We met today with the group of forensic archeologists (LA FUNDACION DE ANTROPOLOGIA FORENSE DE GUATEMLA) that have been systematically digging up mass burial sites where Mayan villagers had been massacred by the Guatemalan Army. So far they have exhumed 3,200 bodies from 500 different sites. An estimated 200,000 Guatemalans were killed during the fighting which lasted from 1960 to 1996. A government investigation that was part of the peace agreement found that 93 percent of the attrocities were committed by the Army.

The worst of the killing took place between 1978 and 1984 when the Army launched a scorched earth campaign against the Mayan villages in the central highlands where most of the guerilla activity was occurring. The army burned down over 600 villages, destroyed the crops and pursued those who escaped into the mountains.

When word of the attrocities first came out President Carter instituted an arms embargo against Guatemala. Reagan attempted to get it repealed but could not get Congress to go along, so his administration arranged for arms shipments from third countries such as Israel. Reagan’s comment at the time was that Guatemalan President Rios Mont was getting a “bum rap.”

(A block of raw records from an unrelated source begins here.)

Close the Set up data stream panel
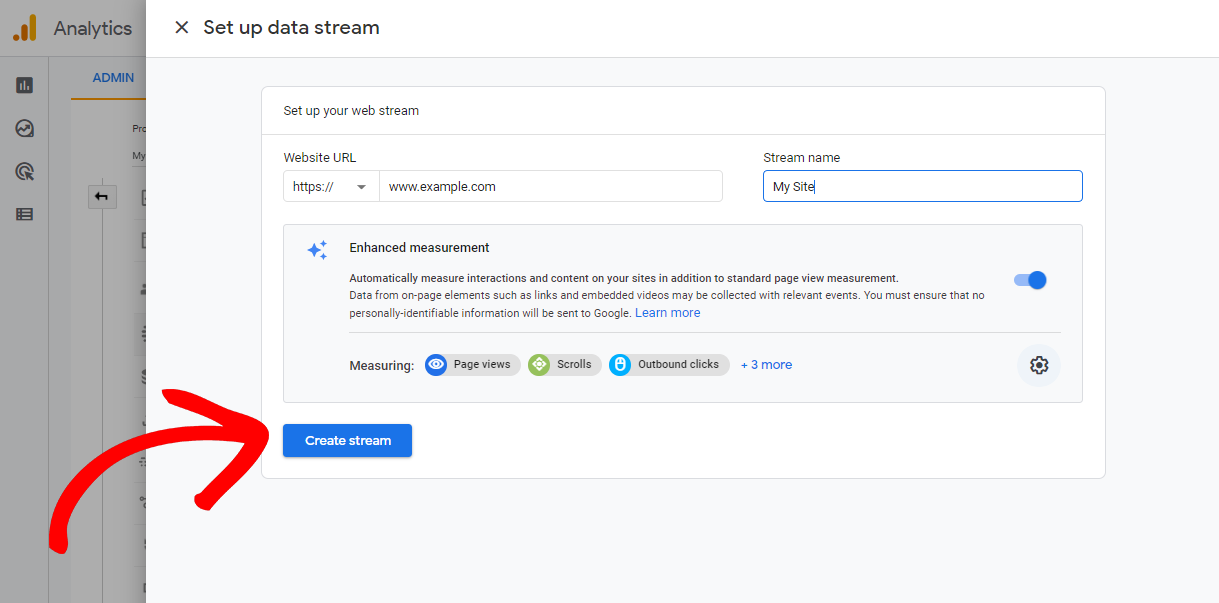The width and height of the screenshot is (1219, 603). pyautogui.click(x=181, y=28)
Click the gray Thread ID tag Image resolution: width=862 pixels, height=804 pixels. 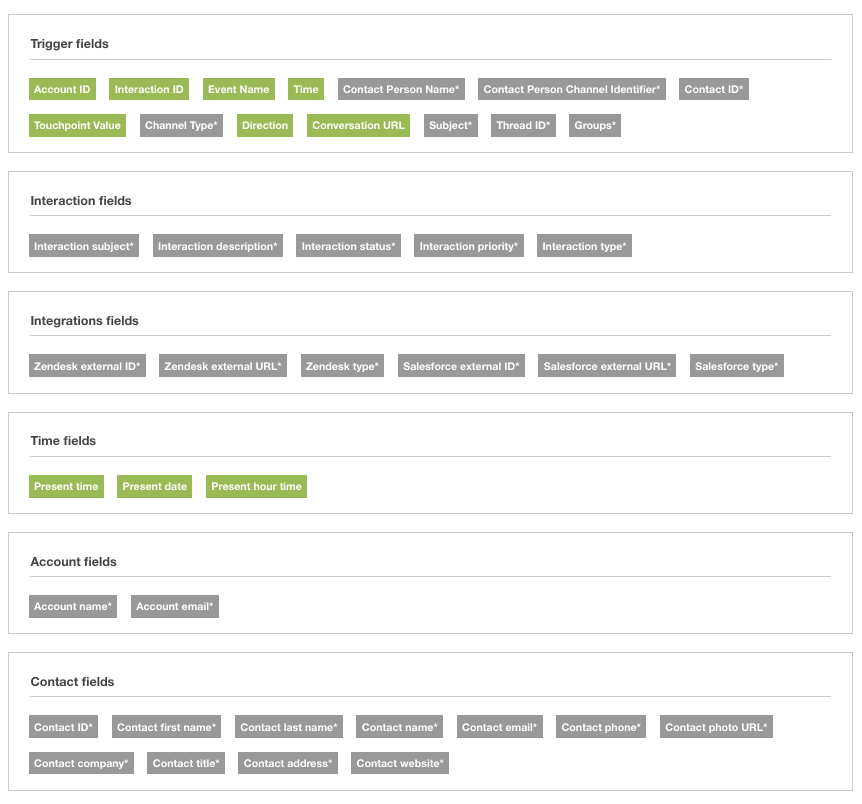coord(523,126)
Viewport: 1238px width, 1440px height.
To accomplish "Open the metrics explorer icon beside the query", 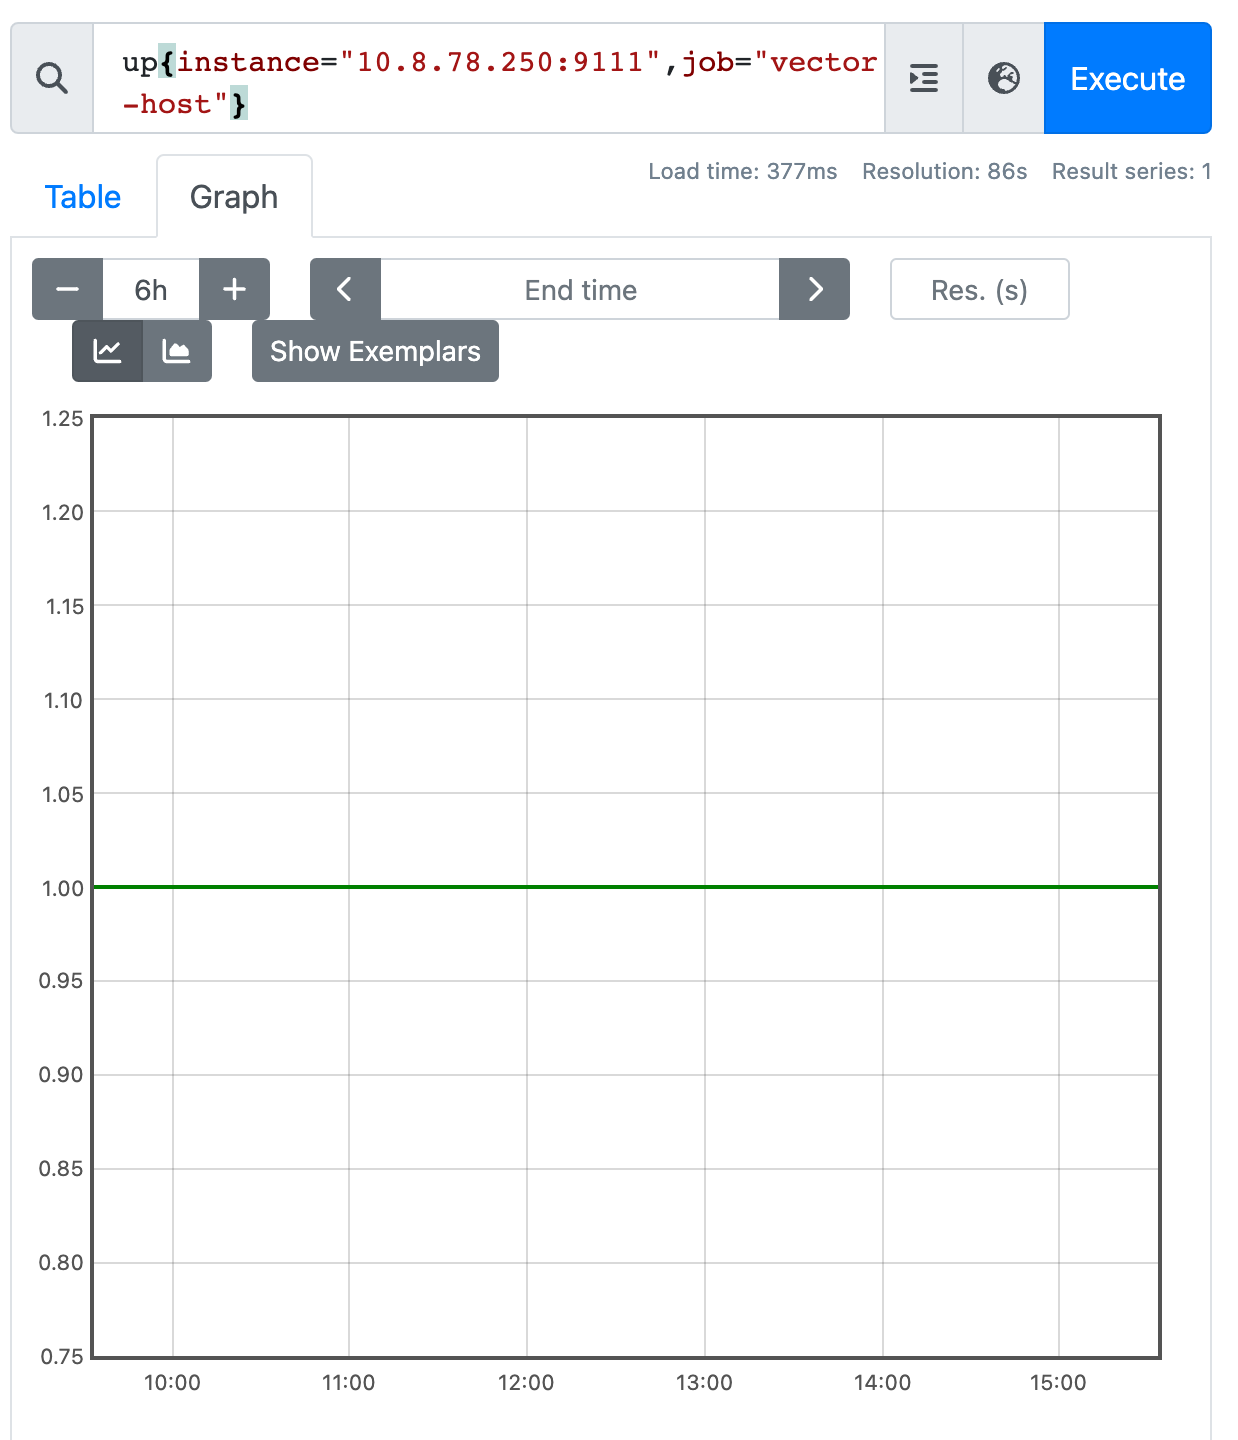I will [x=923, y=78].
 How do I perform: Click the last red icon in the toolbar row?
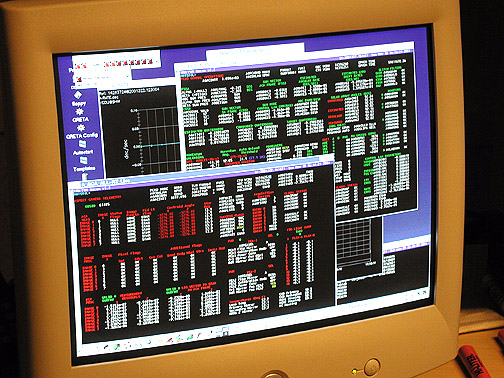(151, 61)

A small group of Guatemalan lawyers has attempted to bring cases of genicide in the courts. So far one case was successfully prosecuted but only three very low level soldiers were convicted. Subsequently all of the commanders on the scene of that massacre were found with a bullet in their head. Somebody is covering their tracks.

The government prosecutor in these cases has since been withdrawn and no new one appointed; it doesn’t look like one will be.

The lawyers are considering bringing cases of genocide in the Inter-American Court of Justice.

This is something that may make U.S. officials nervous since all of the Army leaders involved in this genocide were trained at the School of the Americas, run by the U.S. army, and since, inlike the World Court, the U.S. is still a member of the Inter-American Court.

These are brave people doing this work. All of them have recieved death threats. They deserve our solidarity.